Tout ce qui est facile n’apporte qu’une satisfaction superficielle, souvent mêlée d’un peu d’amertume. Le luthier ne peut pas s’imposer une cadence de production. Parfois tout va très vite, et certains jours, il perd beaucoup de temps parce qu’il n’a pas les bons gestes, la bonne motivation, parce que son esprit est ailleurs. Notre monde ne donne de l’importance qu’à ce qui est facile, ce qui ne demande pas trop de temps. On est sensible à la beauté superficielle des instruments, et cela les grandes usines à violons chinoises l’ont bien compris: elles proposent des instruments fort beaux, très bien finis, mais avec lesquels il ne faut pas espérer jouer de la véritable musique. Ceci fait beaucoup de tort aux artisans.
Tout travail d’art ne peut être sans un don de soi, avec ses qualités, ses défauts, bref, ce qui fait que nous sommes des êtres humains aussi imparfaits que nos violons, mais, malgré tout, capables de mêler la sensibilité de celui qui les a construits à celle du musicien qui les joue.
Il y a un vrai respect de la nature dans votre roman, la recherche de l’arbre parfait en forêt, sa sonorité… Ce roman s’inscrit-il dans la lignée de l’école de Brive dont vous êtes une des grandes figures ?
J’ai toujours été fasciné par les arbres et leur silence tellement fort et particulier que leur présence a quelque chose de protecteur. Ils me parlent : ils me racontent des histoires très anciennes, leur présence m’apaise. Probablement ce livre est-il dans la lignée de l’école de Brive. En tout cas, c’est un des plus personnels – peut-être le plus abouti.
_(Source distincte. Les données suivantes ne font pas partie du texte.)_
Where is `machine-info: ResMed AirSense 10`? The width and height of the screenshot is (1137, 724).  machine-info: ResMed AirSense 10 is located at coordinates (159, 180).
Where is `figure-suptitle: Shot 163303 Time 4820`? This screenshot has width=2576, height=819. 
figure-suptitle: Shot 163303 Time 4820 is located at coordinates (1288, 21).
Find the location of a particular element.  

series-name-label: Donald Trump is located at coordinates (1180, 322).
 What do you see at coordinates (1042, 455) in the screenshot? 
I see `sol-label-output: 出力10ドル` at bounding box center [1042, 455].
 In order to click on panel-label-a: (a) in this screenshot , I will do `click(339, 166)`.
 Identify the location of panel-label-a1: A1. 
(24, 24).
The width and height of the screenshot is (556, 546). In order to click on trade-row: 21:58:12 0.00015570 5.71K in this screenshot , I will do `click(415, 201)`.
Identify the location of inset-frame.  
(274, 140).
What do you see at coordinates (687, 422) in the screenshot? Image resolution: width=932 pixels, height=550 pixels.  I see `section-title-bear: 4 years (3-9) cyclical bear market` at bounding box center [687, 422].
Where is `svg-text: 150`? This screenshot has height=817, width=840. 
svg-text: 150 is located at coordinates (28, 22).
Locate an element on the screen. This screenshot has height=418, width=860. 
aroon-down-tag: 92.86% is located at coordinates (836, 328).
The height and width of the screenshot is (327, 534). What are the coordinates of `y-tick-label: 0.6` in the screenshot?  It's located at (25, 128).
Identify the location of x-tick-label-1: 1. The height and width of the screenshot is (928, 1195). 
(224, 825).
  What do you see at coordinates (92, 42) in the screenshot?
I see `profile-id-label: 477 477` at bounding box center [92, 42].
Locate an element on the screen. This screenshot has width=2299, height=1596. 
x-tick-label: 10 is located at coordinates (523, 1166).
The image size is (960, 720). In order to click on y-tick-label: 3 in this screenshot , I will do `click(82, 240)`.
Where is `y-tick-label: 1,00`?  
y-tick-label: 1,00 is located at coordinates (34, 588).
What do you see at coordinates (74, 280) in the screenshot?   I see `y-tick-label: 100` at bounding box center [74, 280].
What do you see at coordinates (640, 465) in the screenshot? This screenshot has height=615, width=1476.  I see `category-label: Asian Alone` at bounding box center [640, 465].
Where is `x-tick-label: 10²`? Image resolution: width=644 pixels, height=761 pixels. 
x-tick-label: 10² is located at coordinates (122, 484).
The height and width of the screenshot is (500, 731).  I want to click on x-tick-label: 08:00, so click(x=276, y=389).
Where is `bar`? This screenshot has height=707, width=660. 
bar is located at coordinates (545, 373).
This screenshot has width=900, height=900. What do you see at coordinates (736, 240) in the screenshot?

Son message : tout est lié dans l’univers, de la plus lointaine galaxie aux arbres centenaires du Jura et aux pensées les plus intimes des hommes et du luthier qui se veut l’intermédiaire entre la musique du monde et ce que l’âme humaine peut en comprendre.
Livres, documentaires, comment expliquez-vous la fascination récente des Français pour les arbres ?
Les arbres sont les grands frères des hommes, leurs gardiens. S’ils meurent, notre agonie est proche. Le contact avec un arbre, l’étreindre comme le font les personnages de mon roman, nous unit à l’univers et donne ce sentiment apaisant que notre vie a un sens.
Au quotidien, comment conciliez-vous deux passions aussi fortes et prenantes que l’écriture et la lutherie ? Voyez-vous des correspondances entre ces deux univers ?
Les deux se ressemblent beaucoup. Ce sont deux façons proches d’aller vers les autres. L’écriture est l’expression de soi par des mots souvent ordinaires, mais qui lustrés par les intentions de l’auteur deviennent uniques; la lutherie traduit sa personnalité par des gestes d’apparence usuelle, mais devenus originaux par l’intention de l’artisan. Écriture et lutherie ne peuvent être que généreuses. J’écris le matin très tôt, et je passe l’après-midi dans mon atelier.
Après les forêts et les arbres, dans quel espace se situera votre prochain livre ?
Il sera très proche. La nature dans sa démesure, sa brutalité, mais aussi sa générosité. L’homme hors sol tout à coup plongé dans cet univers d’où il vient et qu’il ne reconnaît plus.